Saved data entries
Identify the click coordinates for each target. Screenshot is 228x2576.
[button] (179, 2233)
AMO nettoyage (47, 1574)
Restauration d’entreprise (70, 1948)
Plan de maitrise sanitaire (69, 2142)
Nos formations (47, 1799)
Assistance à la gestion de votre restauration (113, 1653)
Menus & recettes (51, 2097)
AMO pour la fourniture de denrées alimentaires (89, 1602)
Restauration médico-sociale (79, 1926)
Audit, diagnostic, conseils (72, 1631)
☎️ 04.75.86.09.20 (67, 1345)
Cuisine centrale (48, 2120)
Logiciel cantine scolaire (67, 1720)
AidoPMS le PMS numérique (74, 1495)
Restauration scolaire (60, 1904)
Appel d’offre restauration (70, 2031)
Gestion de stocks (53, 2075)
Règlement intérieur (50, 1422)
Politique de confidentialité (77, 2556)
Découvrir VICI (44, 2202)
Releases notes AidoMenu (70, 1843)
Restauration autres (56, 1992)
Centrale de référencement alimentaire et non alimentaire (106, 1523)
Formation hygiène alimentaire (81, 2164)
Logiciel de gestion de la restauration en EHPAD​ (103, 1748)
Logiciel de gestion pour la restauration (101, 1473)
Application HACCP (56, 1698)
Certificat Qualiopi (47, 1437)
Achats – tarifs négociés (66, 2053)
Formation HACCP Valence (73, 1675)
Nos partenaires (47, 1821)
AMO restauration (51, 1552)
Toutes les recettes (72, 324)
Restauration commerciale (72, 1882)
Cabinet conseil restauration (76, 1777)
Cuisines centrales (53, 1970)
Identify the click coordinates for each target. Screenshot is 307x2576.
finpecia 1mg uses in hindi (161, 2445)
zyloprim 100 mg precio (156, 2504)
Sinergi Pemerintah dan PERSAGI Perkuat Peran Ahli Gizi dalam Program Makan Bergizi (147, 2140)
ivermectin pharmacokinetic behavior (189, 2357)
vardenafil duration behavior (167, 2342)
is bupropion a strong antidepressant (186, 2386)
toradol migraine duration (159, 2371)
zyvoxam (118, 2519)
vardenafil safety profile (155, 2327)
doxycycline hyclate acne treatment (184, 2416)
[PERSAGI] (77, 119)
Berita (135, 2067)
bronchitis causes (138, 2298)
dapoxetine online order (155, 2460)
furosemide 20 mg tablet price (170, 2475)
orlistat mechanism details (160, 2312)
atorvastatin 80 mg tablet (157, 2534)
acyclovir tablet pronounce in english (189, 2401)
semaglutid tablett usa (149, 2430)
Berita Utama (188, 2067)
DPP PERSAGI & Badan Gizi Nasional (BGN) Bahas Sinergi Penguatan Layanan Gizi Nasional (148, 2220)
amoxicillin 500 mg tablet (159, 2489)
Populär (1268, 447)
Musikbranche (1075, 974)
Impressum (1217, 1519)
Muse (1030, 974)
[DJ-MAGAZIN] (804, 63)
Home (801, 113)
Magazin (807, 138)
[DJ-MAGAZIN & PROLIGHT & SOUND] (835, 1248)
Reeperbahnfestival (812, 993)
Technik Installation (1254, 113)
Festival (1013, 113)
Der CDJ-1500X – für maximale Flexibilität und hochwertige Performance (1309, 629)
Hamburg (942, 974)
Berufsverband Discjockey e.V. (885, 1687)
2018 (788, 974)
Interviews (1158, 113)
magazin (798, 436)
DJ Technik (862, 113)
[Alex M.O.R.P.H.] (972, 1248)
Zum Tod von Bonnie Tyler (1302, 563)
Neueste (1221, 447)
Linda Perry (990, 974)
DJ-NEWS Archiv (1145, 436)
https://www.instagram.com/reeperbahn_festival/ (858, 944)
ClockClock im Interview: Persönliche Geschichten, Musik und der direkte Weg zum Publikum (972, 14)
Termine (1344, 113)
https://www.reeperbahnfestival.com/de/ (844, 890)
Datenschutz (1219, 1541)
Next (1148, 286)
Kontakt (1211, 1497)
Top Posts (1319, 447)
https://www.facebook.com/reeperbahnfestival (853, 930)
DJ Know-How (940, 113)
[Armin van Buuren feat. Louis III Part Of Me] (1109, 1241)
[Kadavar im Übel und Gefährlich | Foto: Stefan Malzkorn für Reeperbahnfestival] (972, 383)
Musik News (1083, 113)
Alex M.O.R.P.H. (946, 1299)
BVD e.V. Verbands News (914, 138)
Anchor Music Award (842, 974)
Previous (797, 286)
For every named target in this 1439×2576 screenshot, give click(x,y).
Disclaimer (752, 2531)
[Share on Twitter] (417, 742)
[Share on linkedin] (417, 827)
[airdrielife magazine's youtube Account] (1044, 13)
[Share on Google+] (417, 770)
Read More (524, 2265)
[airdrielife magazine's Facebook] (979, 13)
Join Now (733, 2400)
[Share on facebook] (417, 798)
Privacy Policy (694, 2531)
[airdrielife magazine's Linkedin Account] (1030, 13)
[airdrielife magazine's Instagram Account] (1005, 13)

The problem: Every record above should be output exactly.

The completed task:
Identify the click coordinates for each target. Screenshot is 228x2576.
[button] (179, 2233)
AMO nettoyage (47, 1574)
Restauration d’entreprise (70, 1948)
Plan de maitrise sanitaire (69, 2142)
Nos formations (47, 1799)
Assistance à la gestion de votre restauration (113, 1653)
Menus & recettes (51, 2097)
AMO pour la fourniture de denrées alimentaires (89, 1602)
Restauration médico-sociale (79, 1926)
Audit, diagnostic, conseils (72, 1631)
☎️ 04.75.86.09.20 (67, 1345)
Cuisine centrale (48, 2120)
Logiciel cantine scolaire (67, 1720)
AidoPMS le PMS numérique (74, 1495)
Restauration scolaire (60, 1904)
Appel d’offre restauration (70, 2031)
Gestion de stocks (53, 2075)
Règlement intérieur (50, 1422)
Politique de confidentialité (77, 2556)
Découvrir VICI (44, 2202)
Releases notes AidoMenu (70, 1843)
Restauration autres (56, 1992)
Centrale de référencement alimentaire et non alimentaire (106, 1523)
Formation hygiène alimentaire (81, 2164)
Logiciel de gestion de la restauration en EHPAD​ (103, 1748)
Logiciel de gestion pour la restauration (101, 1473)
Application HACCP (56, 1698)
Certificat Qualiopi (47, 1437)
Achats – tarifs négociés (66, 2053)
Formation HACCP Valence (73, 1675)
Nos partenaires (47, 1821)
AMO restauration (51, 1552)
Toutes les recettes (72, 324)
Restauration commerciale (72, 1882)
Cabinet conseil restauration (76, 1777)
Cuisines centrales (53, 1970)
Identify the click coordinates for each target. Screenshot is 307x2576.
finpecia 1mg uses in hindi (161, 2445)
zyloprim 100 mg precio (156, 2504)
Sinergi Pemerintah dan PERSAGI Perkuat Peran Ahli Gizi dalam Program Makan Bergizi (147, 2140)
ivermectin pharmacokinetic behavior (189, 2357)
vardenafil duration behavior (167, 2342)
is bupropion a strong antidepressant (186, 2386)
toradol migraine duration (159, 2371)
zyvoxam (118, 2519)
vardenafil safety profile (155, 2327)
doxycycline hyclate acne treatment (184, 2416)
[PERSAGI] (77, 119)
Berita (135, 2067)
bronchitis causes (138, 2298)
dapoxetine online order (155, 2460)
furosemide 20 mg tablet price (170, 2475)
orlistat mechanism details (160, 2312)
atorvastatin 80 mg tablet (157, 2534)
acyclovir tablet pronounce in english (189, 2401)
semaglutid tablett usa (149, 2430)
Berita Utama (188, 2067)
DPP PERSAGI & Badan Gizi Nasional (BGN) Bahas Sinergi Penguatan Layanan Gizi Nasional (148, 2220)
amoxicillin 500 mg tablet (159, 2489)
Populär (1268, 447)
Musikbranche (1075, 974)
Impressum (1217, 1519)
Muse (1030, 974)
[DJ-MAGAZIN] (804, 63)
Home (801, 113)
Magazin (807, 138)
[DJ-MAGAZIN & PROLIGHT & SOUND] (835, 1248)
Reeperbahnfestival (812, 993)
Technik Installation (1254, 113)
Festival (1013, 113)
Der CDJ-1500X – für maximale Flexibilität und hochwertige Performance (1309, 629)
Hamburg (942, 974)
Berufsverband Discjockey e.V. (885, 1687)
2018 (788, 974)
Interviews (1158, 113)
magazin (798, 436)
DJ Technik (862, 113)
[Alex M.O.R.P.H.] (972, 1248)
Zum Tod von Bonnie Tyler (1302, 563)
Neueste (1221, 447)
Linda Perry (990, 974)
DJ-NEWS Archiv (1145, 436)
https://www.instagram.com/reeperbahn_festival/ (858, 944)
ClockClock im Interview: Persönliche Geschichten, Musik und der direkte Weg zum Publikum (972, 14)
Termine (1344, 113)
https://www.reeperbahnfestival.com/de/ (844, 890)
Datenschutz (1219, 1541)
Next (1148, 286)
Kontakt (1211, 1497)
Top Posts (1319, 447)
https://www.facebook.com/reeperbahnfestival (853, 930)
DJ Know-How (940, 113)
[Armin van Buuren feat. Louis III Part Of Me] (1109, 1241)
[Kadavar im Übel und Gefährlich | Foto: Stefan Malzkorn für Reeperbahnfestival] (972, 383)
Musik News (1083, 113)
Alex M.O.R.P.H. (946, 1299)
BVD e.V. Verbands News (914, 138)
Anchor Music Award (842, 974)
Previous (797, 286)
For every named target in this 1439×2576 screenshot, give click(x,y).
Disclaimer (752, 2531)
[Share on Twitter] (417, 742)
[Share on linkedin] (417, 827)
[airdrielife magazine's youtube Account] (1044, 13)
[Share on Google+] (417, 770)
Read More (524, 2265)
[airdrielife magazine's Facebook] (979, 13)
Join Now (733, 2400)
[Share on facebook] (417, 798)
Privacy Policy (694, 2531)
[airdrielife magazine's Linkedin Account] (1030, 13)
[airdrielife magazine's Instagram Account] (1005, 13)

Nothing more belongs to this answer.